UberGlobal finds root of Friday outages

Ry Crozier | Jun 28, 2011 1:59 PM
Kit changes expose network design issue.

Web hosting firm UberGlobal has isolated the root cause of several outages late last week to the configuration of a spanning tree in its network.

The company – which owns brands including AussieHQ and Jumba – suffered three outages last Friday that affected customers in Sydney and Canberra.

A preliminary assessment suggested a piece of customer equipment that was moved on the evening of 23 June was the likely cause.

But continuing investigations uncovered a network design issue that was exposed by several equipment changes, according to a final post-incident report released today.

Specifically, the company moved a four-year-old load balancer to a different part of its environment late on 23 June.

The shift was part of a wider initiative at UberGlobal to segregate its burgeoning enterprise business from the network elements used by its smaller business/consumer web hosting brands.

When originally installed, the load balancer had been configured to act as the root bridge of a spanning tree for a small number of virtual LANs.

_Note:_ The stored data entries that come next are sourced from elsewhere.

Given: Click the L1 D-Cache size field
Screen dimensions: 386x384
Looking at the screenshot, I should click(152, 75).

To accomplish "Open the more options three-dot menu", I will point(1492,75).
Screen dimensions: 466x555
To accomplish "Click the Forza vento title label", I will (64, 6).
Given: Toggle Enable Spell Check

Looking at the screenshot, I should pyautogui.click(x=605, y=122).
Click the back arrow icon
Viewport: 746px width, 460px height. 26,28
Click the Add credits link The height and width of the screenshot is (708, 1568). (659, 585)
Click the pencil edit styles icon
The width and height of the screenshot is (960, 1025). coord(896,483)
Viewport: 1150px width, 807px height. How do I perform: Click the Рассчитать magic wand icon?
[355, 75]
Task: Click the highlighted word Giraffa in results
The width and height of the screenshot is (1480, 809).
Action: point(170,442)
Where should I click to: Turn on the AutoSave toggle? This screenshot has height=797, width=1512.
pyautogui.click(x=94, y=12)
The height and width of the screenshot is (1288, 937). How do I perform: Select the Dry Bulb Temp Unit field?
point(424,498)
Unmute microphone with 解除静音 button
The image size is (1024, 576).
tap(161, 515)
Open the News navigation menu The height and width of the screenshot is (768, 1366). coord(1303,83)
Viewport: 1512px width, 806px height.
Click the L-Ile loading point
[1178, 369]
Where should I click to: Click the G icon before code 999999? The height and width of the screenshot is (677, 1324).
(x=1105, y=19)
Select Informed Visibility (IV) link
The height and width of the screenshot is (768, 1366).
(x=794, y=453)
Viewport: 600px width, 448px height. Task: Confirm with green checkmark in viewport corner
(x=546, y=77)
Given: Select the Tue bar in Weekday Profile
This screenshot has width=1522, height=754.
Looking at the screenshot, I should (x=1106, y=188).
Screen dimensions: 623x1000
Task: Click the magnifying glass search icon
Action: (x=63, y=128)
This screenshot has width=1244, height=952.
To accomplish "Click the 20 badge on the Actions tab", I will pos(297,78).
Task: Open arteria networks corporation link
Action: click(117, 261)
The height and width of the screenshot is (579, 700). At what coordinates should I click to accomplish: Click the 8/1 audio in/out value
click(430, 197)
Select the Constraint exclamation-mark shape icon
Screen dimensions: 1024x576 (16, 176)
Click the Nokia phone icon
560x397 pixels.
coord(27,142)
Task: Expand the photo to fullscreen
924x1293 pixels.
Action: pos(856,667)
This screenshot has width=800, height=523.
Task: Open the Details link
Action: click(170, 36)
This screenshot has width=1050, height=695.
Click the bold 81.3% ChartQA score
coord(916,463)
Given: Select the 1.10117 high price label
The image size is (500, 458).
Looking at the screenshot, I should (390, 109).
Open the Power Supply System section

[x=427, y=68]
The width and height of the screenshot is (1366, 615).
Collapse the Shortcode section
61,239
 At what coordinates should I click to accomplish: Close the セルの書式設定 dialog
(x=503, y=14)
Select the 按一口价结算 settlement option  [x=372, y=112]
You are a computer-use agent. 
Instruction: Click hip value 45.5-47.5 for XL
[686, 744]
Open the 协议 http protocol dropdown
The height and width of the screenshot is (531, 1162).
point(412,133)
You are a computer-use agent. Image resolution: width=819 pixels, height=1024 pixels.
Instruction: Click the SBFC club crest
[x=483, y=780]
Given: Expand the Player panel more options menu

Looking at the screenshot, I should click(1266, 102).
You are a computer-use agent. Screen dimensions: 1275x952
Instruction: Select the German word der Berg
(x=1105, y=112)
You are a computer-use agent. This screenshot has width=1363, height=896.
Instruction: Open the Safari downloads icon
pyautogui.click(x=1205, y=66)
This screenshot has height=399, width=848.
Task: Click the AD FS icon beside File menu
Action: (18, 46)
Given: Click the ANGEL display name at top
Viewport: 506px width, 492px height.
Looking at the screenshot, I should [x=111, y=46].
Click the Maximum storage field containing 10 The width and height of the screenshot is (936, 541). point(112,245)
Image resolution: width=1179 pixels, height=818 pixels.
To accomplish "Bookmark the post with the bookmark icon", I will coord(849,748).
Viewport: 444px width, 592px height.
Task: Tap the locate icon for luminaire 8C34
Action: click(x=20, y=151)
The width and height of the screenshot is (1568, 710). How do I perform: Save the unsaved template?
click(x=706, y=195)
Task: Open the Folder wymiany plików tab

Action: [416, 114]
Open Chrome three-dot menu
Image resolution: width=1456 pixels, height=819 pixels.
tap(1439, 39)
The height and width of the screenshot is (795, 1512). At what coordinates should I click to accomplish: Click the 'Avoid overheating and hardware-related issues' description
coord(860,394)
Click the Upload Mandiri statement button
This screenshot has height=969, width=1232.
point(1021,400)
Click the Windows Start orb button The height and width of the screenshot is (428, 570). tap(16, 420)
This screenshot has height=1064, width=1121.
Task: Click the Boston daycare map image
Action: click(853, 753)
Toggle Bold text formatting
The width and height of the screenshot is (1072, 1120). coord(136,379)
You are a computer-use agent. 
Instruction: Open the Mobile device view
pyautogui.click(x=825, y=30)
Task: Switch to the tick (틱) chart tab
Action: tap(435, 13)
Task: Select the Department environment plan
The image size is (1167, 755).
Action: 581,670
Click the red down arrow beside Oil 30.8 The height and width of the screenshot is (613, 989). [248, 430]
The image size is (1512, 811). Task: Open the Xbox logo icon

Spanning tree topology is used to establish virtual LAN paths and manage redundant links in networks. The piece of kit at the base of the tree is called a root bridge.

In isolation, moving the load balancer did not cause an issue, nor did the addition of a new IBM BladeCentre to the environment a day later.

But both forced recalculations of spanning trees in UberGlobal's management network. It was the second recalculation – when the BladeCentre was introduced – that led to the outage.

After the recalculation, the load balancer moved on 23 June could not 'see' a legitimate root in its new location, so it attempted to elect itself to the role.

Other devices in the tree that could see the load balancer and the legitimate root started receiving conflicting messages from the two boxes.

The messages started to loop between affected devices in the tree (circumventing its purpose). An error disable feature of UberGlobal's Cisco access switches recognised the loop error and shut down the affected ports.